In software, something like DC-offset occurs when a piece of software should return a range of values (ie robust search results) but in reality returns a subset of this range (ie the 3-4 top results) due to a malformed query. It is super hard to catch this type of bug, and it has the same effect as DC-offset on an album: underwhelming performance.

Software DC-offset has a particularly crippling effect on businesses because it is immediately felt by users and leads to churn. If you have a menu that accidentally only shows two options, followed by a color palette that accidentally only shows one color, followed by a list of your creations that does not paginate, your users will bounce.

Fixing DC-offset in software is one of the hardest problems in testing, but GraphQL makes it much easier to do this than before. Using the same methods as property-based testing, you can generate a mock GraphQL server. You can use this to compare how mock output data compares to real output data.
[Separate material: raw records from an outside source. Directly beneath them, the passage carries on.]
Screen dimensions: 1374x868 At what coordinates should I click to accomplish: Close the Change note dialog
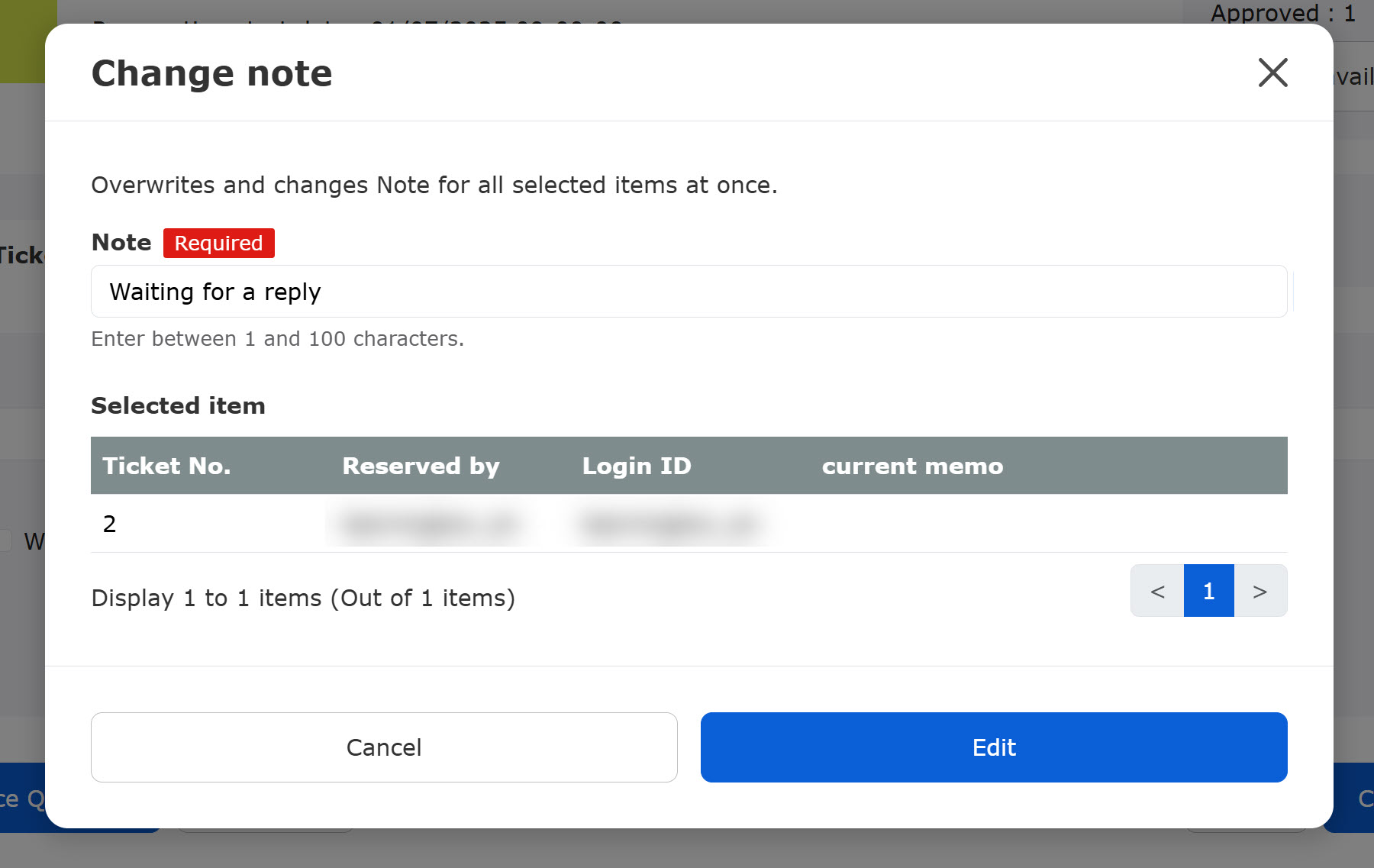1272,73
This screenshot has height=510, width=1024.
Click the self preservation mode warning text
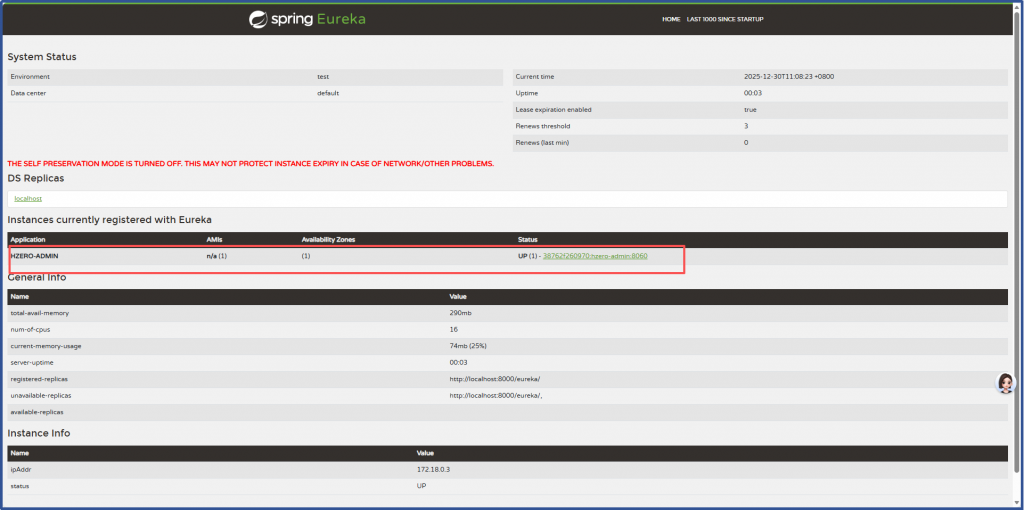point(250,163)
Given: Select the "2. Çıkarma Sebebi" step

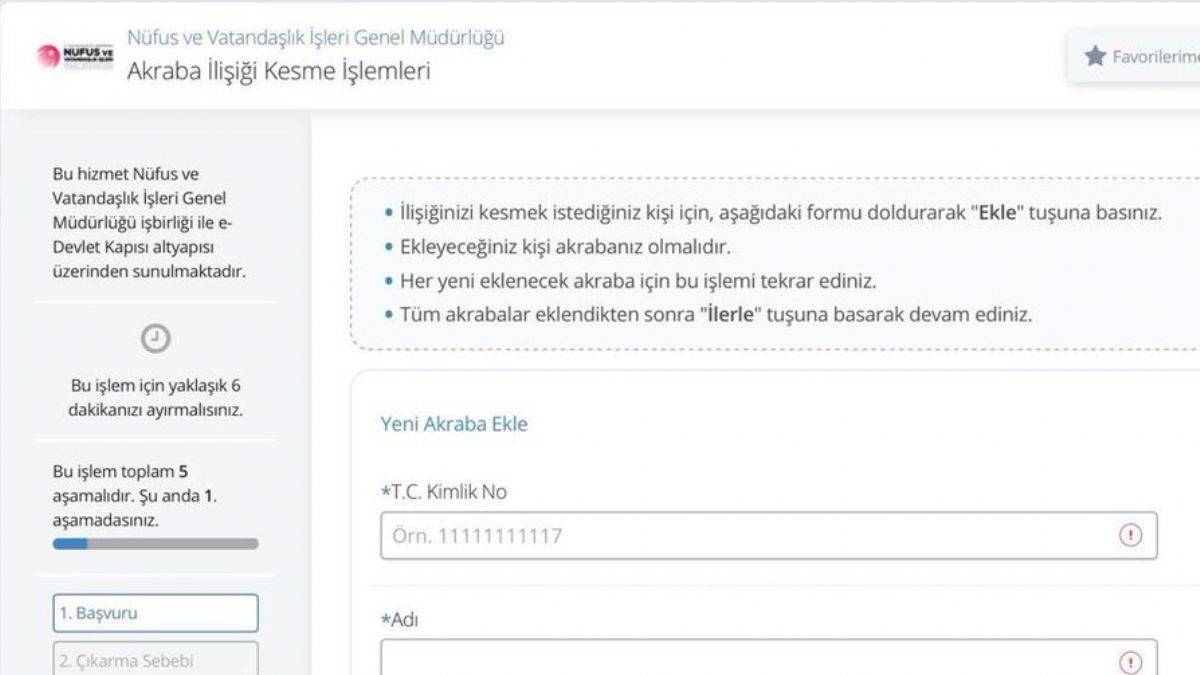Looking at the screenshot, I should 155,659.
Projects like graphql-tools automatically generate mock servers from a schema in less than a minute. If you plot a histogram of features of responses, which can be done with tools like Jupyter and matplotlib, you'll notice when the histograms are radically different. Glancing over 2-3 of these charts once a week can help you nip software DC-offset in the proverbial bud!

Parting shot#

I hope that you get the chance to try out some of the tools and technologies linked in this article. Those who consume your GraphQL API will thank you for it, and you'll have a much more pleasurable experience developing it!